BORROW, LEND, RENT, USE – Learn how to differ the 4 “taking” verbs
This lesson curly-haired Ronnie explains the difference between the often confused verbs of taking sth for temporary use. She starts with writing the quote with “neither… nor” as double negation meaning “none”.
Neither a borrower nor a lender be.
“To borrow sth from sb” means to take home free for temporary use. Who can give us anything for a while? Of course, our relatives and friends. When we need sth, we ask sb close for it:
Mom, can I please borrow your car?
“To lend sb sth” means the opposite of borrow – to give sb in need sth free for a time. So the question can be paraphrased as:
– Mom, can you please lend me your car?
– OK, you can borrow.
“To rent sth from sb / at somewhere” means to buy for a time. So it’s paid borrowing. We usually rent DVDs and cars. We can borrow DVDs (and, of course, books) only in rare places like libraries.
I’d like to rent these 3 disks for a week.

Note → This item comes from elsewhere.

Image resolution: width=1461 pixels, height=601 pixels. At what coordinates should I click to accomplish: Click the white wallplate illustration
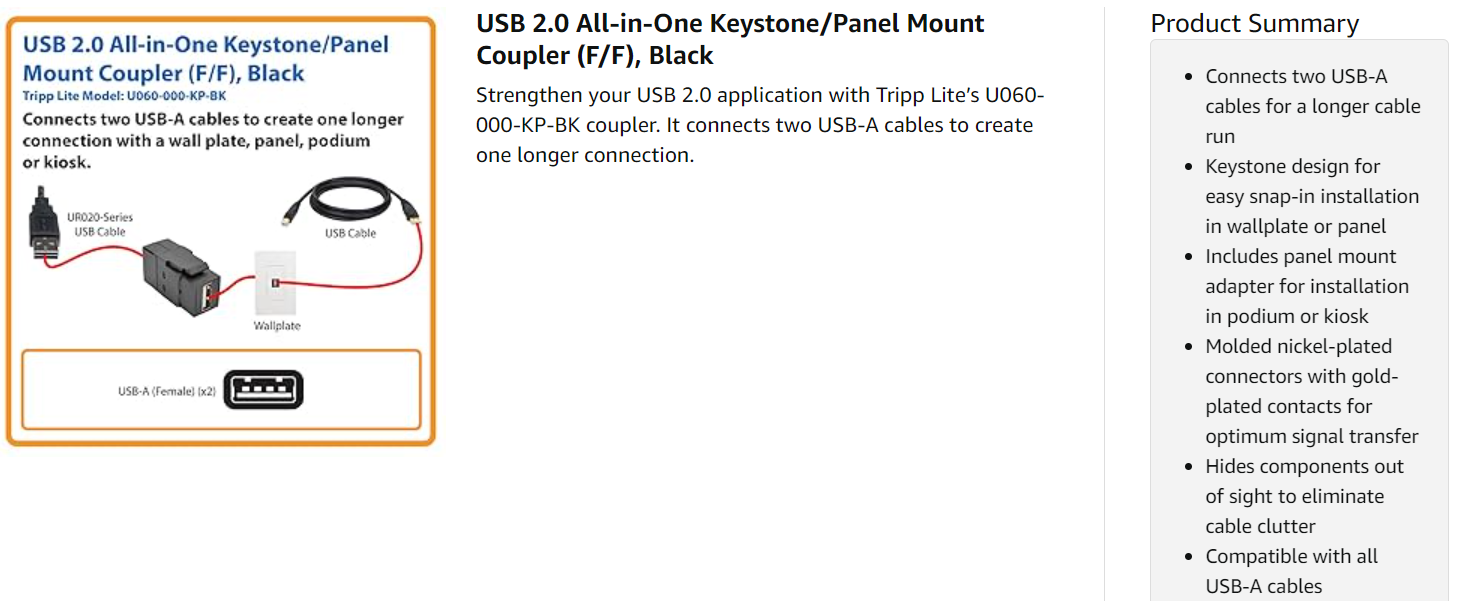[x=276, y=284]
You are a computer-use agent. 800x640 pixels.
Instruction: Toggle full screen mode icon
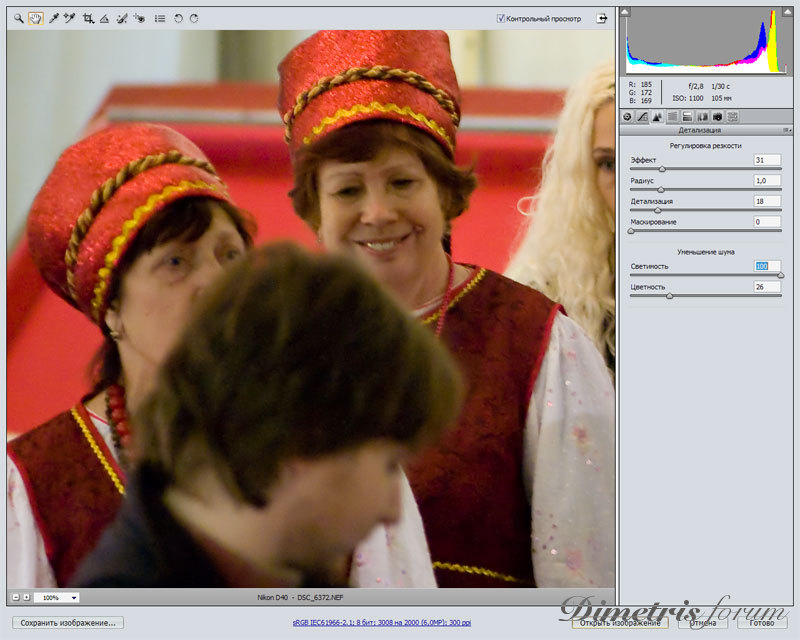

Like in borrowing, using is taking sth for use. But using a thing doesn’t guarantee its returning which is inherent in borrowing. Moreover, when asking a classmate to use, say, his pen, we may forget to give it back. So people don’t literally use their acquaintances’ cars, they borrow them. And there’s no saying like “Can I borrow your toilet?” Instead we ask to use it:
Can I use your toilet?
So the tagline’s moral above is advice not to borrow anything or lend it especially money.